▶ _SUPPLIED ENTRIES_:
********

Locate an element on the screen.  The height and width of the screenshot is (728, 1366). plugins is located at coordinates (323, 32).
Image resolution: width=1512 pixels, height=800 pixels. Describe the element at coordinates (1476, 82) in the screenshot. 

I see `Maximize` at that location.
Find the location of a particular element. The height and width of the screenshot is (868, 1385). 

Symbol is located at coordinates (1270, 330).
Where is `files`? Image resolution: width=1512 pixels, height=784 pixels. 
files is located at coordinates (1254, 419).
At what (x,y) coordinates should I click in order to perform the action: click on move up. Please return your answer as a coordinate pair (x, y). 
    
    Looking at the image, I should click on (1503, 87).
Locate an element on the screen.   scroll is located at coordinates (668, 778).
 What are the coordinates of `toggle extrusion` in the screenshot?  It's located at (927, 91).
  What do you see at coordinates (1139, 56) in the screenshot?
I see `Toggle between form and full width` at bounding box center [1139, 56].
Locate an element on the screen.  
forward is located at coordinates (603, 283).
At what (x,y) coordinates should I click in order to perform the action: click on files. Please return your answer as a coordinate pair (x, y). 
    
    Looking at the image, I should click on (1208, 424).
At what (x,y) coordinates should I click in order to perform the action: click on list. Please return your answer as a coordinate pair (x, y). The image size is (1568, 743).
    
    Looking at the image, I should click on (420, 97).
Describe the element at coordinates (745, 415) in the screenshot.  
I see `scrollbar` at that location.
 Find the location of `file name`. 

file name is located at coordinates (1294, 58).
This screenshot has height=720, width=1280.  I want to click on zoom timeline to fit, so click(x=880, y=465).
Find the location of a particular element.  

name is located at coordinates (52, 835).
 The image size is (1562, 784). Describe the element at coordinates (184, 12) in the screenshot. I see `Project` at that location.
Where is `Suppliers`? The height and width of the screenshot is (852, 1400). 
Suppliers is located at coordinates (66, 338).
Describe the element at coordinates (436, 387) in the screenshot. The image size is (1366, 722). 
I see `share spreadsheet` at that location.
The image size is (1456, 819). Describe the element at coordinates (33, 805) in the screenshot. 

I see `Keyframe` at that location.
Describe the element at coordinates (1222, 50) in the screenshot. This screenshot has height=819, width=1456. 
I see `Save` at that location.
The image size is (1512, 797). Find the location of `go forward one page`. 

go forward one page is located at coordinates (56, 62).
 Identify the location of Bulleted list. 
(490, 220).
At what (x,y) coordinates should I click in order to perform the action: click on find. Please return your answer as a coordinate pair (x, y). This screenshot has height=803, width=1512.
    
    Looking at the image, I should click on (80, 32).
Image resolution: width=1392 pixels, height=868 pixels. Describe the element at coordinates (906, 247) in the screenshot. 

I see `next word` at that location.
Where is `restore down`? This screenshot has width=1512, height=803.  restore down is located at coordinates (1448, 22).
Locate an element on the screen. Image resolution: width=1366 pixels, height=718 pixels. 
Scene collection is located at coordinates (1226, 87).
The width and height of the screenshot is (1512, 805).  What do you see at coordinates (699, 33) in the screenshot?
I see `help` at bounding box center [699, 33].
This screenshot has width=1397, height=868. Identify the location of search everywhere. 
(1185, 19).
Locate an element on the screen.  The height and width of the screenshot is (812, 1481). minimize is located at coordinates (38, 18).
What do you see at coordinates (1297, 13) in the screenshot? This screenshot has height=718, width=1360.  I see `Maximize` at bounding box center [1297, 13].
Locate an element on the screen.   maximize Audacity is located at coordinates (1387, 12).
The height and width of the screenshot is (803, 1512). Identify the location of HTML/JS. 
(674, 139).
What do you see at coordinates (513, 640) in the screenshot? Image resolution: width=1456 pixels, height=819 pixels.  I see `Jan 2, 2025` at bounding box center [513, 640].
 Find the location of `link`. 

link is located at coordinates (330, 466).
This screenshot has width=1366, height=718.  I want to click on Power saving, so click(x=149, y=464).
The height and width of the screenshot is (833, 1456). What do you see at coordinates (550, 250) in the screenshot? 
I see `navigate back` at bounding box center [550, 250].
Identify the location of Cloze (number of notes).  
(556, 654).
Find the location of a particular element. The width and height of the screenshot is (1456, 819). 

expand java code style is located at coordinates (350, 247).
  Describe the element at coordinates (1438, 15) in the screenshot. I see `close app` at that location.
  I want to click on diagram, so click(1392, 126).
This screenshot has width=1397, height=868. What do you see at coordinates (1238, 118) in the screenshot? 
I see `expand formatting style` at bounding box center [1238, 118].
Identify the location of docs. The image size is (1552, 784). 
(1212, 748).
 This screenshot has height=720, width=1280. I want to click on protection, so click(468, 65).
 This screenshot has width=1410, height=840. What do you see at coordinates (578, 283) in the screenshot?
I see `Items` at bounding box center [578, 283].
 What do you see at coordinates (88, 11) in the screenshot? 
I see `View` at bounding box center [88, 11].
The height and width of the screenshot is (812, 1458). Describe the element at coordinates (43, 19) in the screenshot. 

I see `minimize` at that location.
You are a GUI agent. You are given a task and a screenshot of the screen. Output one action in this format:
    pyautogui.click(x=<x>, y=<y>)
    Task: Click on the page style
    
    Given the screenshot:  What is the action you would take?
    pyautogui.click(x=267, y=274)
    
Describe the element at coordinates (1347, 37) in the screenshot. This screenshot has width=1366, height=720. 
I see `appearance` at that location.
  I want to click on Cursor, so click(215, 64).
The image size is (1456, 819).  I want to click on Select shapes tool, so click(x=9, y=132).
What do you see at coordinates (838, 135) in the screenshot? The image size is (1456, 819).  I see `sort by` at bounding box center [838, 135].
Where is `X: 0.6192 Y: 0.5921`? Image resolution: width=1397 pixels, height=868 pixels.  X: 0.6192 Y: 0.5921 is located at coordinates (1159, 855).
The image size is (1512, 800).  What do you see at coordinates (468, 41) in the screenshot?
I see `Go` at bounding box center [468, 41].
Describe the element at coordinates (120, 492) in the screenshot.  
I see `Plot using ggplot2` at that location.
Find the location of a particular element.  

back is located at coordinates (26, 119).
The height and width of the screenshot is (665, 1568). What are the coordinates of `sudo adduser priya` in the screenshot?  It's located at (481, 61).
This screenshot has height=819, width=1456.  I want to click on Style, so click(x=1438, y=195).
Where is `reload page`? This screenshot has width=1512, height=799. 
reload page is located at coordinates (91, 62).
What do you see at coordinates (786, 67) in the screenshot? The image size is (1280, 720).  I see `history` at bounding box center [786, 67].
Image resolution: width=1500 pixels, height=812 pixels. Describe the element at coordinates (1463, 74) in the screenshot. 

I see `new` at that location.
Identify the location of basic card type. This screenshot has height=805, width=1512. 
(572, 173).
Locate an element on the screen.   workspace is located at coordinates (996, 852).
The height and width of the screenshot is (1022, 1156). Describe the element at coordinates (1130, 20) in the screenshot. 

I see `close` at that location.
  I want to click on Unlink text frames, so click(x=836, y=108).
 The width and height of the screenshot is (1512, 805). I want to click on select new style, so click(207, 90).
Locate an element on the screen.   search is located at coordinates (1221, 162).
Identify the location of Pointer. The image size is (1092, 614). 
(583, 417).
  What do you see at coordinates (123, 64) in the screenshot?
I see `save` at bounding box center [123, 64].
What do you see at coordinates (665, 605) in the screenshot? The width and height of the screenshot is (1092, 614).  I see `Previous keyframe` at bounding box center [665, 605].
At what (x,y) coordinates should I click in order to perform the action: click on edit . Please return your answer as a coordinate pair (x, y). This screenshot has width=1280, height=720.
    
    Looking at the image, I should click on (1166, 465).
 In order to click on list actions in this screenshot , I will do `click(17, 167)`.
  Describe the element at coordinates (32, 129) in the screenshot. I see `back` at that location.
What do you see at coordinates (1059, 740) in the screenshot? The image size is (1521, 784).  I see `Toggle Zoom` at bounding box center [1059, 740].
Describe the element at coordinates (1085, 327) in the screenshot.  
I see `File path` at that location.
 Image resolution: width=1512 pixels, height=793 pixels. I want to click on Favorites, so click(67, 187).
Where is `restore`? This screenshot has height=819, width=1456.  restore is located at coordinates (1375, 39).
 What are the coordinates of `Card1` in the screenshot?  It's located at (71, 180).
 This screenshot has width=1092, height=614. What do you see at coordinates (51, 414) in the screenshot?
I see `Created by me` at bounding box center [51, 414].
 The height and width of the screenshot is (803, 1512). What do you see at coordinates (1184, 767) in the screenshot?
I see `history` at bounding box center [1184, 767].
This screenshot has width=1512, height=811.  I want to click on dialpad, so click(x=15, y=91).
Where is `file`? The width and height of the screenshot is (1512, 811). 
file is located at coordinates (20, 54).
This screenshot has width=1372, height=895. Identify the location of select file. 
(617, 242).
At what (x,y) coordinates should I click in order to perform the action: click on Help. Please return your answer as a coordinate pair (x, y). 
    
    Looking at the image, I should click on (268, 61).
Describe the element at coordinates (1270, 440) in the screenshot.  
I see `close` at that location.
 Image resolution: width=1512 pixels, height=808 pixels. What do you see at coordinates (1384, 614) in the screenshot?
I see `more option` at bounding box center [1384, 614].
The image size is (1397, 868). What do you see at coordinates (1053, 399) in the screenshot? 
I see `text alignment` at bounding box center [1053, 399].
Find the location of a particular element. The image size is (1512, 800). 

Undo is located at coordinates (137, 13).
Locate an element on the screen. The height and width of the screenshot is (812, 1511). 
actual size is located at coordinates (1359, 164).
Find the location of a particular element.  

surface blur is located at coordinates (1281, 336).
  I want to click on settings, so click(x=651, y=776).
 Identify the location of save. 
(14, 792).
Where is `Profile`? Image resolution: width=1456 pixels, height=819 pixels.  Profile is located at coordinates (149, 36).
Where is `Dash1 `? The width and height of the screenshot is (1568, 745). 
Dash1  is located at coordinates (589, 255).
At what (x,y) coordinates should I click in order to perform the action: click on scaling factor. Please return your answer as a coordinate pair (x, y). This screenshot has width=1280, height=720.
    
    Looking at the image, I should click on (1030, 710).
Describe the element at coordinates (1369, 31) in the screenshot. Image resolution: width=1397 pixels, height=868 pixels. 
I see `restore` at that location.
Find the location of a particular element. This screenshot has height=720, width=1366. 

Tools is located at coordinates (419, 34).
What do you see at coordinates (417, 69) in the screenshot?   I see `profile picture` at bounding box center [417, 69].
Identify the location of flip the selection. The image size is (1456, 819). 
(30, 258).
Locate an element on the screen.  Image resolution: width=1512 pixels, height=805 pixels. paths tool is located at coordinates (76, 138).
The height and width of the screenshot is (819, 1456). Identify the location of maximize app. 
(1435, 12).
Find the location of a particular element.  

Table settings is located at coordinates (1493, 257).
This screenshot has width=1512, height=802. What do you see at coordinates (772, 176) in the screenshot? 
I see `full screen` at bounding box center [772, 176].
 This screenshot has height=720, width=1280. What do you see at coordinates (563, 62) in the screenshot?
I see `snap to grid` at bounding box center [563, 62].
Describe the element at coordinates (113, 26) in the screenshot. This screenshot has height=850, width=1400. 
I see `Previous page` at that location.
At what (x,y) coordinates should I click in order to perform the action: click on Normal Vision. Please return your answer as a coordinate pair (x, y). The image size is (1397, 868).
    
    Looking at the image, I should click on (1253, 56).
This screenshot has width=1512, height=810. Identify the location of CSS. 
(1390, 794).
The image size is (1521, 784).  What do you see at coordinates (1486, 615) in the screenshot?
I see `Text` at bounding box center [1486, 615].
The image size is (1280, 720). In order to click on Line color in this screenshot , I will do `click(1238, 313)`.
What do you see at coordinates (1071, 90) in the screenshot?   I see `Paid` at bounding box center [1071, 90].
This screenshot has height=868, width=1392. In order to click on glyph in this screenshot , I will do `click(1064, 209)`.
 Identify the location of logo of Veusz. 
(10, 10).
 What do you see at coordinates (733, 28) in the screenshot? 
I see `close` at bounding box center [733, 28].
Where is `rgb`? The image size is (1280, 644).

********

▶ _TASK TO COMPLETE_: Convert the data above, from its first line through the line containing "Looking at the image, I should click on (1208, 424).", into a numbered list, and omit any blank lines.

▶ _CORRECT OUTPUT_:
1. Locate an element on the screen.  The height and width of the screenshot is (728, 1366). plugins is located at coordinates (323, 32).
2. Image resolution: width=1512 pixels, height=800 pixels. Describe the element at coordinates (1476, 82) in the screenshot. 
3. I see `Maximize` at that location.
4. Find the location of a particular element. The height and width of the screenshot is (868, 1385). 
5. Symbol is located at coordinates (1270, 330).
6. Where is `files`? Image resolution: width=1512 pixels, height=784 pixels. 
7. files is located at coordinates (1254, 419).
8. At what (x,y) coordinates should I click in order to perform the action: click on move up. Please return your answer as a coordinate pair (x, y). 
9.     Looking at the image, I should click on (1503, 87).
10. Locate an element on the screen.   scroll is located at coordinates (668, 778).
11.  What are the coordinates of `toggle extrusion` in the screenshot?  It's located at (927, 91).
12.   What do you see at coordinates (1139, 56) in the screenshot?
13. I see `Toggle between form and full width` at bounding box center [1139, 56].
14. Locate an element on the screen.  
15. forward is located at coordinates (603, 283).
16. At what (x,y) coordinates should I click in order to perform the action: click on files. Please return your answer as a coordinate pair (x, y). 
17.     Looking at the image, I should click on (1208, 424).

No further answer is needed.